**Exercise instructions**
Your answer is to be the count alone: the number of lines in the data below where "computer" appears.

[Data extracted from a collection]
++++++++++

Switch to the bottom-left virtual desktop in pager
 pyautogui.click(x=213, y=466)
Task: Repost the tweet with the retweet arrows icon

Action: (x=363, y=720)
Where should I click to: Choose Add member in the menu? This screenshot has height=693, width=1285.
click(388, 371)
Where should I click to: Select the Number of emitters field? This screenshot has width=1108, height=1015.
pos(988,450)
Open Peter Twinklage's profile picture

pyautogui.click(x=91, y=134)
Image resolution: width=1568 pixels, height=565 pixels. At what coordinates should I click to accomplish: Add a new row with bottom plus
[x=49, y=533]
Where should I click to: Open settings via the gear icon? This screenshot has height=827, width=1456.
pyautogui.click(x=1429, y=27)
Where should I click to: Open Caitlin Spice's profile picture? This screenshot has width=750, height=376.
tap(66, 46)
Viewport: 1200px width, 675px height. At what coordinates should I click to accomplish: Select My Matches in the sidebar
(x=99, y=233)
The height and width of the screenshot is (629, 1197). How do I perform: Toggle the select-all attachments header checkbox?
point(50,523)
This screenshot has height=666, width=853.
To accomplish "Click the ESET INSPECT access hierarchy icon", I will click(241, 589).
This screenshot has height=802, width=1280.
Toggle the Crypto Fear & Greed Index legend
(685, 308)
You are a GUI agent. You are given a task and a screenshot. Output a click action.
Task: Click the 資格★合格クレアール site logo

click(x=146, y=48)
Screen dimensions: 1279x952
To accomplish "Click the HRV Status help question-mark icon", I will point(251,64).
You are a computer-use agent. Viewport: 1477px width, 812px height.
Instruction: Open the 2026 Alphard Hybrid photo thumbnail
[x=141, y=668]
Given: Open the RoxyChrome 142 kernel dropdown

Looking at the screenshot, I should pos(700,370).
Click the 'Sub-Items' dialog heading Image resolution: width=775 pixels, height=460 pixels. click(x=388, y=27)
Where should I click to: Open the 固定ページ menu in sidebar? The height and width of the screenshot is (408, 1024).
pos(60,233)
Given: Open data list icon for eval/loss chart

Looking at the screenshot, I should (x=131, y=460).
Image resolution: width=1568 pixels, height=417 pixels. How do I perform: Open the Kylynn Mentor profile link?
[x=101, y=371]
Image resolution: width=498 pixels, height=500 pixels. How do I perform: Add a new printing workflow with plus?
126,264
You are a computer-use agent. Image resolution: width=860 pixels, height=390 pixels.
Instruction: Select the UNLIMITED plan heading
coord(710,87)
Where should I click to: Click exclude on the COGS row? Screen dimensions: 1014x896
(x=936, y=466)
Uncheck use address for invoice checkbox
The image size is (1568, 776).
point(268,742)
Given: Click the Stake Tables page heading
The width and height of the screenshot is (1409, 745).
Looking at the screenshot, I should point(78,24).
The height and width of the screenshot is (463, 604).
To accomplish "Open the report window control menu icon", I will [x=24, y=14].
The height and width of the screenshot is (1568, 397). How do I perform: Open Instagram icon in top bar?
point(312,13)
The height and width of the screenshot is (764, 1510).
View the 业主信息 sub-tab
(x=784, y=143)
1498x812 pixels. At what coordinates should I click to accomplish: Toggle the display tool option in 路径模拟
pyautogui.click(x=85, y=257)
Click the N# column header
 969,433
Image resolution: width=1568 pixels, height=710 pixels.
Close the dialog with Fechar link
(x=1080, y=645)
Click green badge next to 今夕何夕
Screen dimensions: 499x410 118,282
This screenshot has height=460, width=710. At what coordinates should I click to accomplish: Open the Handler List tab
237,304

++++++++++

**Finished task**
2